## What you are asked to do
The answer must be every line below that holds the word "agent".

[Collected data]
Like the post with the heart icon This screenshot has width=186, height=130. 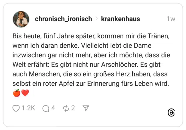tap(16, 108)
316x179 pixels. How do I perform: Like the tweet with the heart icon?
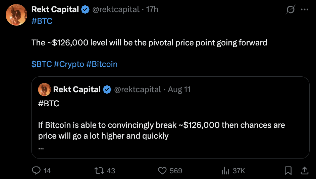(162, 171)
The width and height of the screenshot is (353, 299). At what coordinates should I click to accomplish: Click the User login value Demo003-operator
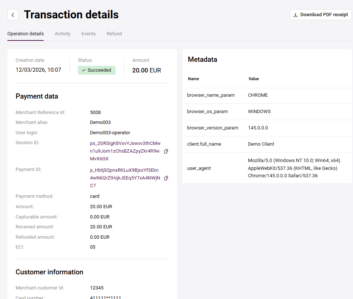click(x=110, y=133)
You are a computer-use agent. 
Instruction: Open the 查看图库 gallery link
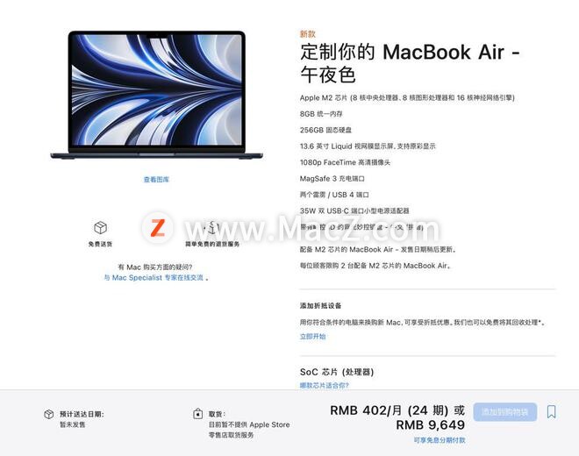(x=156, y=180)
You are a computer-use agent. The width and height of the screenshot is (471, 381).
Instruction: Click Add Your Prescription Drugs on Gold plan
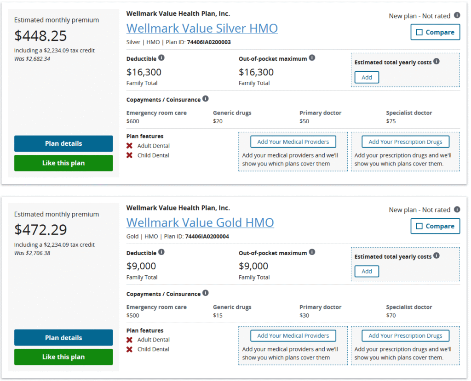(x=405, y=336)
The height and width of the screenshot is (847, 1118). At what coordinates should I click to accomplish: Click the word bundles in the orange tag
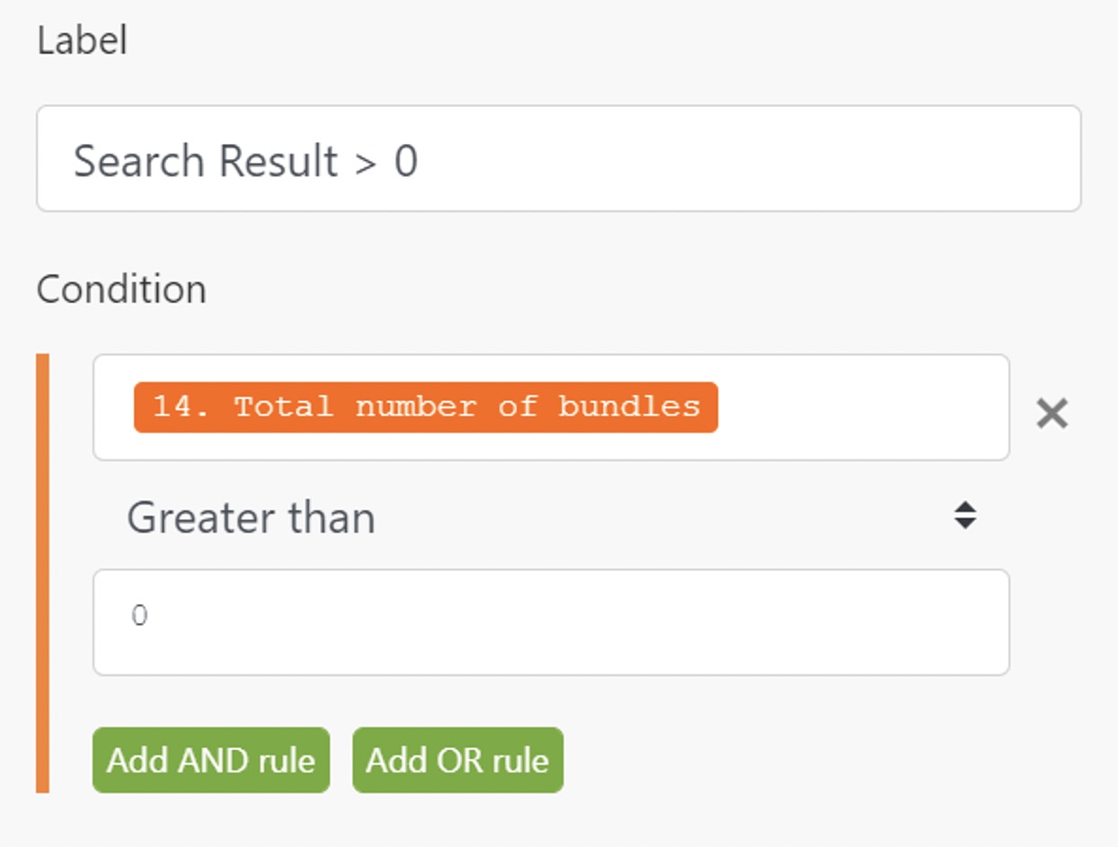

## Task answer
You are a computer-use agent. 
You are a computer-use agent. The width and height of the screenshot is (471, 381).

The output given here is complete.